** start of GIVEN TEXT **
5

I'm receiving financial data for approximately 5000 instruments every 5 seconds, and need to update the respective entries in the database. The model looks as follows:

class Market(models.Model):
    market = models.CharField(max_length=200)
    exchange = models.ForeignKey(Exchange,on_delete=models.CASCADE) 
    ask = models.FloatField()
    bid = models.FloatField()
    lastUpdate = models.DateTimeField(default = timezone.now)

What needs to happen is the following:

  • After new financial data is received, check if an entry exists in the database.
  • If the entry exists, update the ask, bid and lastUpdate fields
  • If the entry does not exist, create a new entry

My code looks as follows:

bi_markets = []
for item in dbMarkets:
    eItem = Market.objects.filter(exchange=item.exchange,market=item.market)
    if len(eItem) > 0:
        eItem.update(ask=item.ask,bid=item.bid)
    else:
        bi_markets.append(item)

#Bulk insert items that does not exist
Market.objects.bulk_create(bi_markets)  

However executing this takes way too long. Approximately 30 seconds. I need to reduce the time down to 1 second. I know this can be done as I do the same wth custom SQL code in .NET in under 100ms. Any idea how to improve the performance in Django?
** end of GIVEN TEXT **
** start of DATASET CONTENT **
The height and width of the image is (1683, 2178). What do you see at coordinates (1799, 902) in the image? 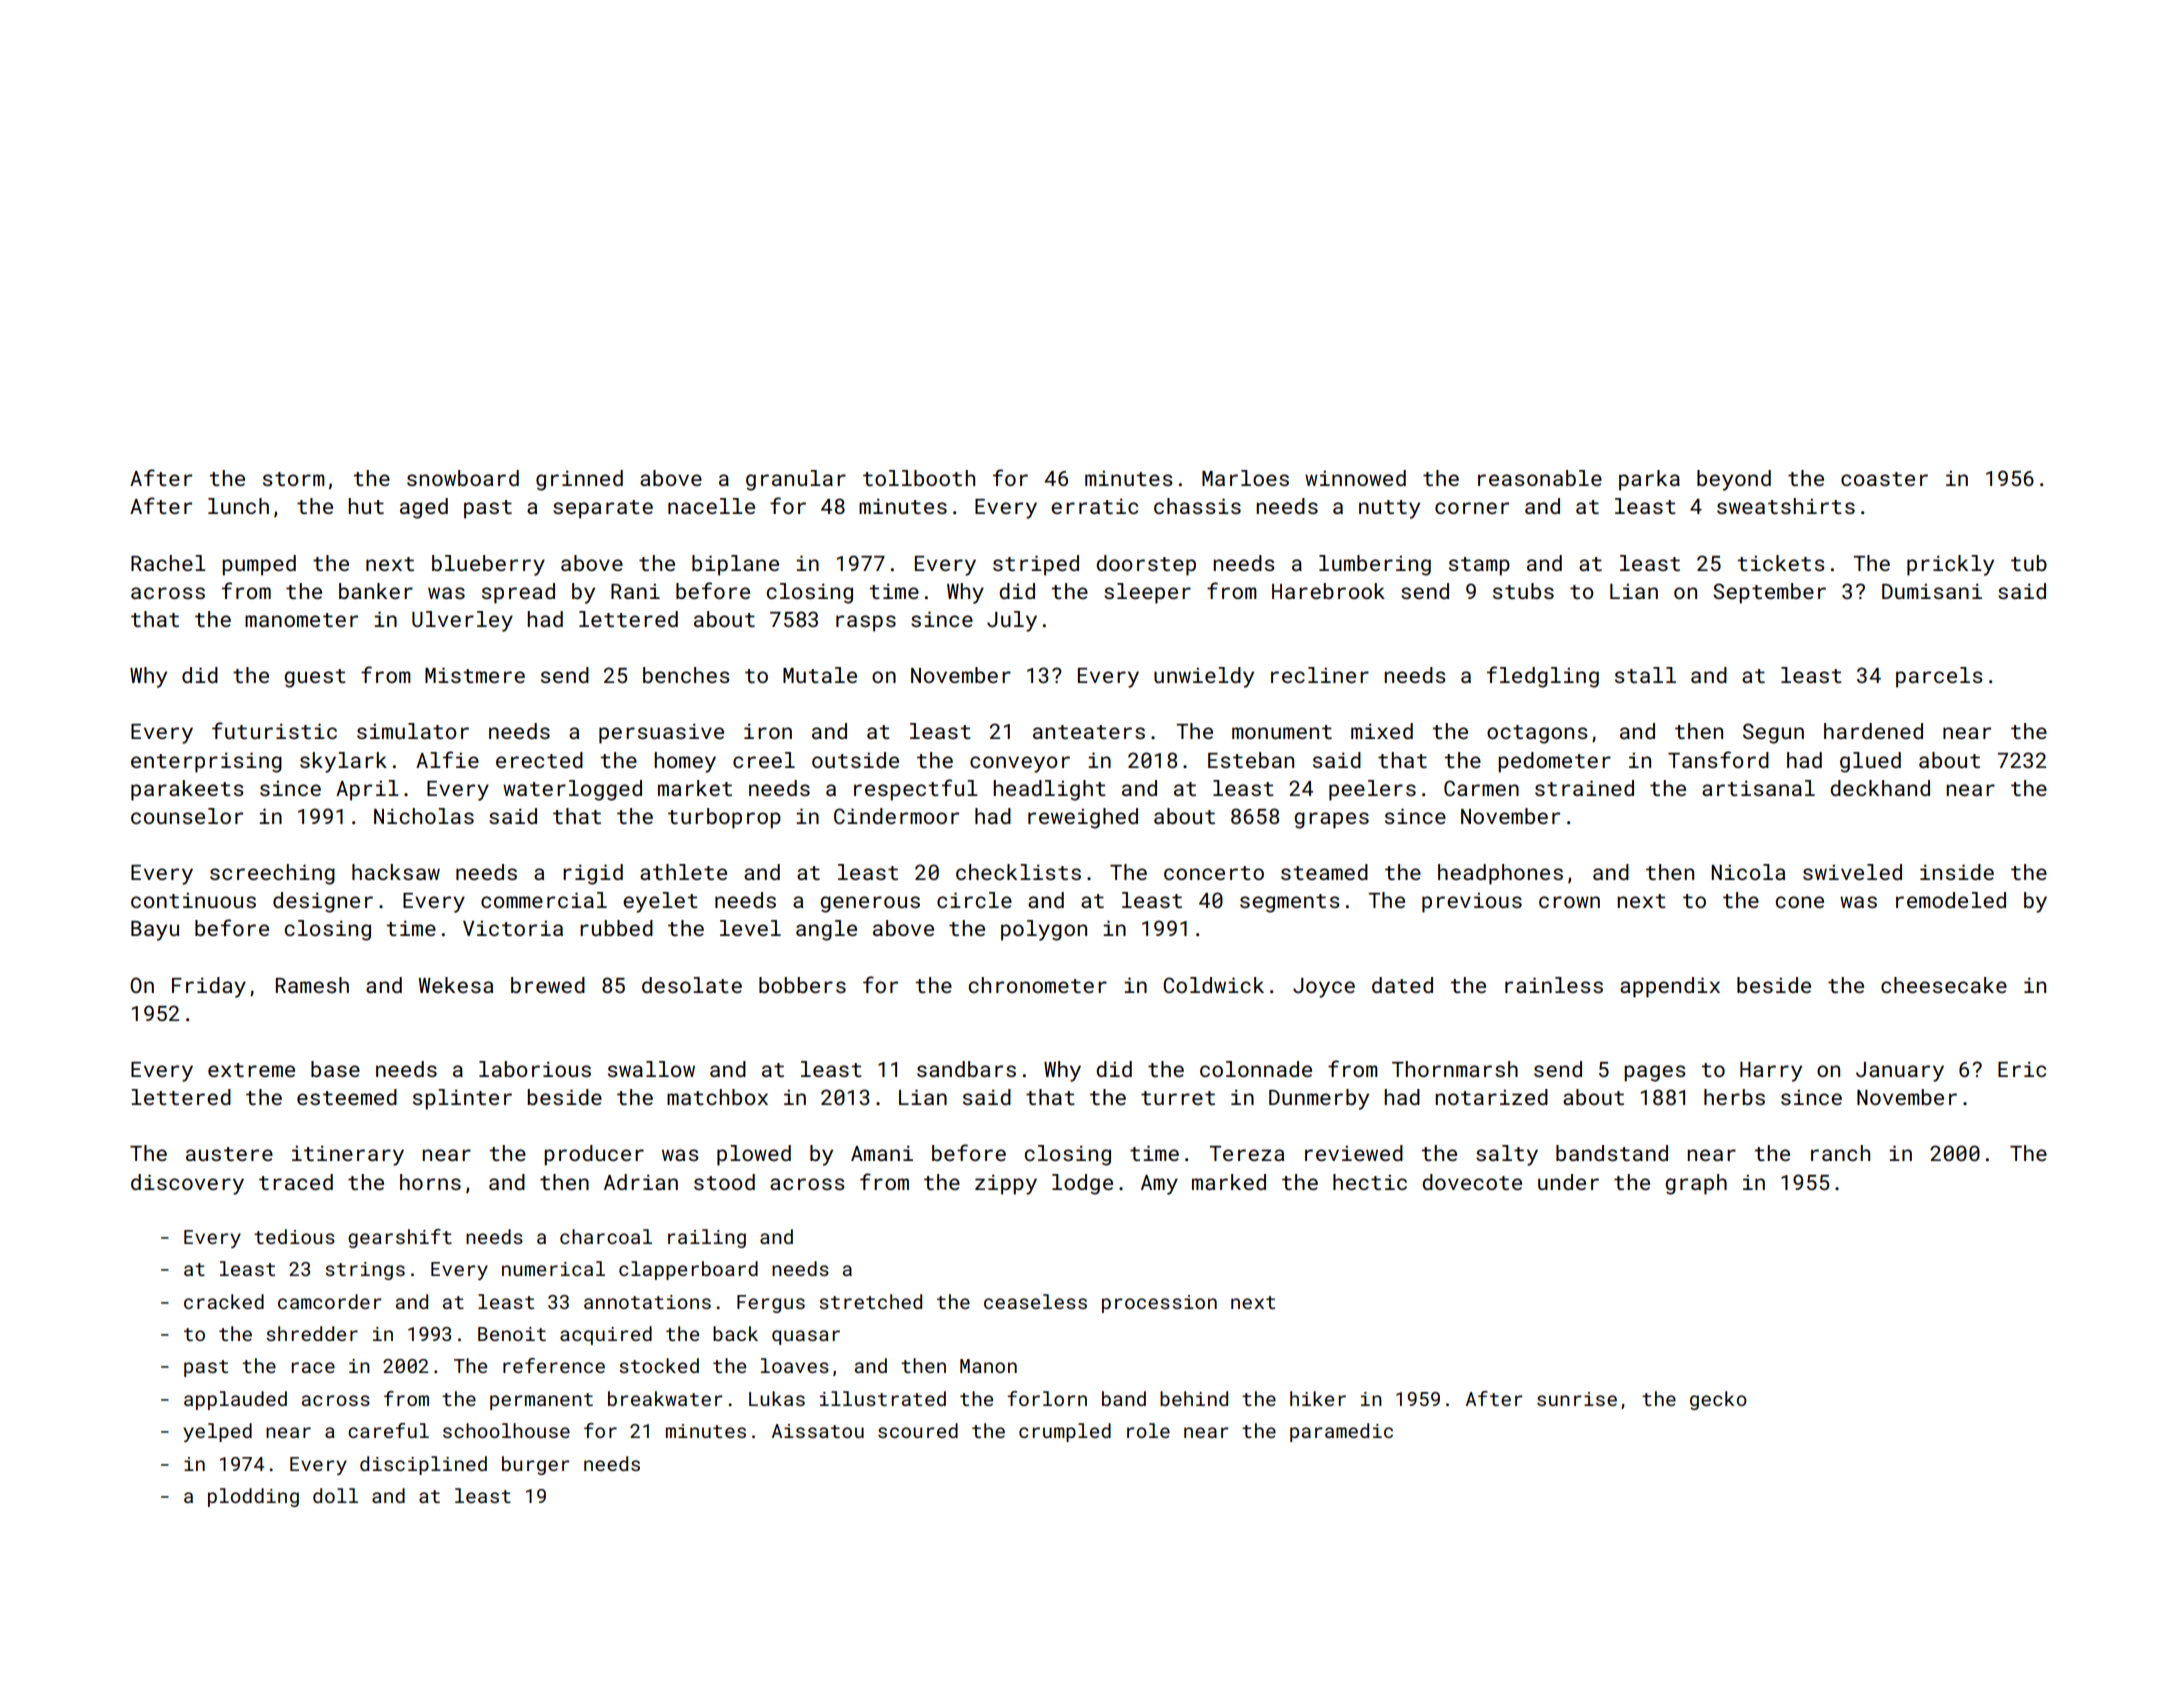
** end of DATASET CONTENT **
■ TO DO:
Quote the passage of the Django performance question above word for word, starting at "My code looks" and ending at "eItem.update(ask=item.ask,bid=item.bid)".

■ WRITTEN ANSWER:
My code looks as follows:

bi_markets = []
for item in dbMarkets:
    eItem = Market.objects.filter(exchange=item.exchange,market=item.market)
    if len(eItem) > 0:
        eItem.update(ask=item.ask,bid=item.bid)